In other words, in its radical new role, the federal government will attempt to fulfill the longings of the human soul.  It has been the Western mindset (since Augustine, in the 4th Century), that the longings of the human soul can only be fulfilled in “the city of God”.  What God used to do for us, federal programs now handle.  “The city of man” has replaced “the city of God”.

The Post-60s Progressive Liberals

Although there is a lot of continuity between the pre/post-1965 Progressives, there are also important discontinuities.  The new liberals embodied new ideas, radically altering the old Progressivism, and calling it into question.  The older Progressives believed in objective morality, scientific truth, and the goodness of the American way of life, as they understood it.  They believed in reason, as well as patriotism (of a sort).

The new Progressives doubt that there is such a thing as objective truth.  They embrace Post-modernism.  They question the validity (not to mention, the very possibility) of reason.  It is a mix.  Sometimes, it is objectively correct.  Other times, all viewpoints are equally true and/or false.  Although there is a mix, the new liberals doubt the goodness of the American way of life as a whole.  Thus, they exhibit self-hatred, and a dislike of human life, in general.  The older Progressives thought there was an objectively correct way to understand existence and the meaning of human life.  The new Progressives, on the other hand, think this is something we make up as we go along.

Post-1965 Progressivism, altered by contemporary liberalism, is more anti-constitutional than Progressivism before 1965.  The new Progressives embrace ideas of a living Constitution, the rule by experts, and administrative decree, rather than rule of law. They embrace the new concept of human rights that demands the redistribution of resources, rather than securing the inalienable natural rights of all.  These are continuities.

Post-1965 Progressives, however, are much more cynical and corrupt.  The intrusion of government is greatly expanded.  This is due to the vast increase in the number of victim groups requiring government assistance.  The attack on the family greatly increased dependence on government, and greatly hinders the pursuit of happiness, of millions.  A new understanding of environmentalism has done immense damage to American prosperity.  An incoherent blend of Post-modernism, with an earlier Progressivism, makes it nearly impossible for policymakers, almost always influenced by these ideas, to think clearly about what is needed to secure American rights.

Bullets For Reflection:

  • The U.S. Constitution is a reflection on human nature, and that is why it has worked so well.  It is the longest, lasting, continuous representative form of government, in human history.

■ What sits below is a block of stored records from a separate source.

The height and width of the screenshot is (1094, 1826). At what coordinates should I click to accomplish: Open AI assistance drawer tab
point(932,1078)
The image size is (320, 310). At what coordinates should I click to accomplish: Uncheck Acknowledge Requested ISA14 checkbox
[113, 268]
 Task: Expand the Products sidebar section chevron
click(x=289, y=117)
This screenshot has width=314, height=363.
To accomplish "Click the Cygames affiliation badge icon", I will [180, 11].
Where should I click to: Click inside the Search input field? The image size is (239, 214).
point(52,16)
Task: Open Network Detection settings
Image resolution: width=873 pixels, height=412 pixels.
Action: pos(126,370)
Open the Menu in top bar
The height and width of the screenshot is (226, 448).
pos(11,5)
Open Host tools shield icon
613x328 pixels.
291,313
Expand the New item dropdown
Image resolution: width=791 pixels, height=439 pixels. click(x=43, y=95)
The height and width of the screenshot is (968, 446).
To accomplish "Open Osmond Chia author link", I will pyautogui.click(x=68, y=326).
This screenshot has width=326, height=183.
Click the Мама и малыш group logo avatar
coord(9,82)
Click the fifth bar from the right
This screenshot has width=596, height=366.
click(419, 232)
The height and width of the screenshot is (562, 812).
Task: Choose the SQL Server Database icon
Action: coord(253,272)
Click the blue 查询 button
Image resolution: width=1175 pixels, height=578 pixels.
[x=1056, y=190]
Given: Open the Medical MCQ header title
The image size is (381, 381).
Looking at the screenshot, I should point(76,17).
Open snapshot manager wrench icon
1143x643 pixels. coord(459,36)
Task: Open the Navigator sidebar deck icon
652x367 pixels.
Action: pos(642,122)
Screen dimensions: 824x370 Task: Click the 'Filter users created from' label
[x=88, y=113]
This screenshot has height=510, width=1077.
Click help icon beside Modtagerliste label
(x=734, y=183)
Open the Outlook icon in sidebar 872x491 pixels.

  • The fatal flaw in every utopian, socialist ideology, the rock on which every socialist ship breaks apart, is a misunderstanding of human nature.

  • If human nature is malleable, and you can design your child any way you want, what standard would you use to design it?  Hitler was big into eugenics.  He wanted blond hair and blue eyes; a strong people who did what he said – but no Jews allowed. What standard would you use?

  • What if we have a project to remake society, which excludes nature (or for that matter, God), and we say we are going to take control?  We can make everything better.  The question arises: What do you mean by “better”?  What can give you any guidance?  The only guide remaining, after eliminating everything else, is strength.  Only power.

  • Towards a solution:  The people who govern us are not angels, any more than we are.  We have to do two things: 1) Seek to restore the limits, poise, and balances in the government.  2) We need to think we can do that, because it is the right thing to do, and surely, the right thing can always be done.